Conventional cyanotype can be used for direct long-exposure photography, but the resulting negative print does not work well as a master for making positive prints. Scanning and digital reversal work, but aren’t in keeping with the idea of a simple analog process. Below is a new positive siderotype (iron-based) photographic process for use in long-exposure photography. Contact and shadow printing also work with this positive process.

The recipe below is an example. The process works over a fairly wide range of ingredient concentrations. Ideas for improvement are welcome, especially for reducing contrast, which tends to be on the high side.

Ingredients:
  1. Unbuffered paper (no calcium carbonate) – any paper that works for cyanotype printing will work here. My favorite is UniversityProducts Perma/Dur Unbuffered Interleaving Paper (118 gsm).
  2. Potassium Iodide (KI) crystals or powder.
  3. Ferric Ammonium Oxalate (or Ferric Ammonium Citrate).
  4. Ferric Chloride. (Corrosive, but relatively safe once mixed with the Ferric Ammonium Oxalate.)
  5. Elmer’s Glue-All white glue. (Other brands would likely work too. Don’t use “school glue” nor “wood glue” as they are different formulas and don’t work very well.)
  6. Corn starch (or tapioca or arrow root) powder.
Most of the ingredients can be purchased on EBay. The final two are not necessary if the paper contains starch. Starch is often used during paper manufacturing for dry strength and/or for sizing. The above UniversityProducts paper doesn’t have starch. Many old (1980’s and before) papers aren’t buffered and do contain starch.

Initial preparation:
  1. Mix 10g starch with 30g water. Shake or stir to form a suspension. Let the starch soak for at least an hour. Shake or stir again immediately before use to reform the suspension.
  2. Make the iron-salt solution: Mix 4.3g Ferric Ammonium Oxalate, 2.7g Ferric Chloride, and 18g water. Wear safety glasses, and gloves when handling the Ferric Chloride.
  3. Dissolve potassium iodide crystals or power in water, 10g KI per 50g H20 (roughly 1 mole/liter). This should be plenty for developing a dozen 8” x 10” prints.
The starch solution can be kept for a week or so – until it gets moldy. The other two solutions should keep for months in a dark cool environment. Both the iron-salt and iodide solutions will stain absorbent surfaces.

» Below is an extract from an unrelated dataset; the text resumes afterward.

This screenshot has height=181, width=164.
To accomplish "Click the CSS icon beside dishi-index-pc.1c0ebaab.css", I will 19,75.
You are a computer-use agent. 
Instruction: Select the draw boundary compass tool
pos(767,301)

To coat an 8.5” x 11” piece of paper, make 3.2g of sensitizer solution by mixing the following:
  1. 0.8g iron-salt solution.
  2. 0.5g white glue.
  3. 1.9g starch suspension. Shake or stir the starch solution immediately before adding.
Mix thoroughly. If the paper contains starch, then the last two may be replaced with water. Leaving in the glue can improve maximum density, however, even if starch is present in the paper.

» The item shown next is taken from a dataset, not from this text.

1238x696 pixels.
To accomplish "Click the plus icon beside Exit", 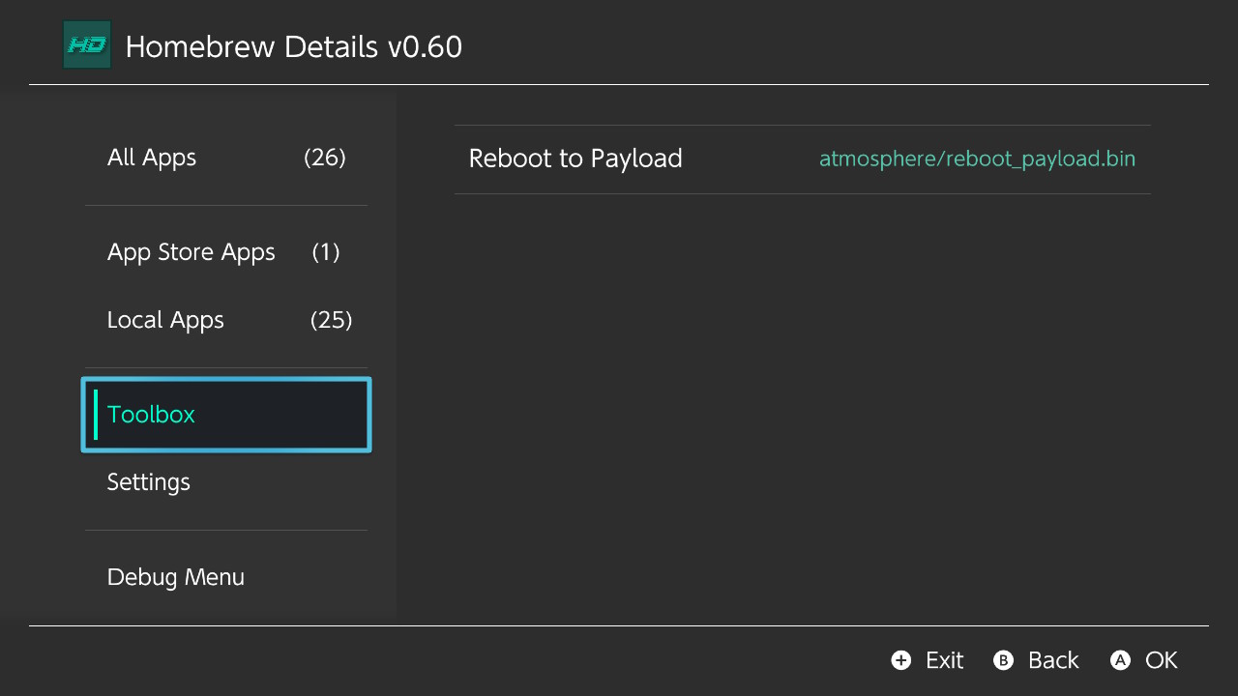I will tap(901, 660).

Pour mixed sensitizer across one end of the paper. Spread with a glass rod as is typically done with cyanotype sensitizer. After a few passes with the glass rod, push the remaining sensitizer off the edge of the paper. Don’t try to spread quite all the sensitizer, as spreading will become uneven once the glue starts to thicken. Finish while there is still a bead of sensitizer in front of the glass rod. Set the paper aside in a dark location to dry. Coated paper may be used immediately after drying or stored in the dark for a month or more.

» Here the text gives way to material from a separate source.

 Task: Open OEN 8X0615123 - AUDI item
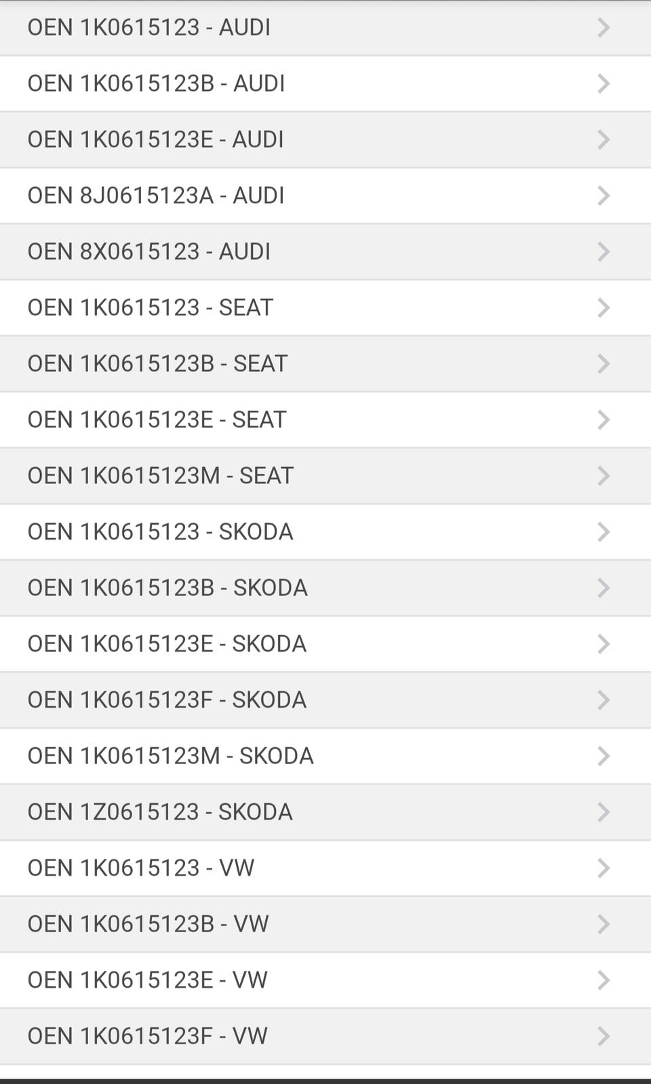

Expose as with any cyanotype. For “quick” direct imaging, I use an old rear-projection TV lens that is optically fast, about F/1.4. This lens works well at 20 minutes exposure viewing a bright sunny scene. Slower lenses will require correspondingly long exposures. Photographing trees or other objects silhouetted against a bright sky (clear or light clouds) works with lower exposure times.

Developing uses glass rod spreading much like the initial sensitizer coating, but with only a single pass. Tape one edge of the exposed print to a sheet of plastic, such as a polypropylene “disposable” cutting board. Use a syringe or dropper to deposit a generous bead of potassium iodide solution along the top of the tape, 3g to 5g total solution. Using a single smooth motion, spread the potassium iodide down the print and off the trailing edge. Remove the tape. Wait a few seconds to a minute for the image to develop to the desired darkness, then rinse in a sequence of three pans of water. Take care to avoid touching the image surface until dry. The glue will be very soft and smear easily. Also avoid hard streams of water directly against the image surface. Agitating (horizontal shaking) of the water pans is effective.

Adding a little surfactant (polysorbate 20) to the potassium iodide developer can improve spreading, but also increases the speed of developing. This reduces control, as the print cannot be moved to rinse trays fast enough if it gets too dark. If such control isn’t needed (exposure is accurate), then surfactant is helpful in the developer.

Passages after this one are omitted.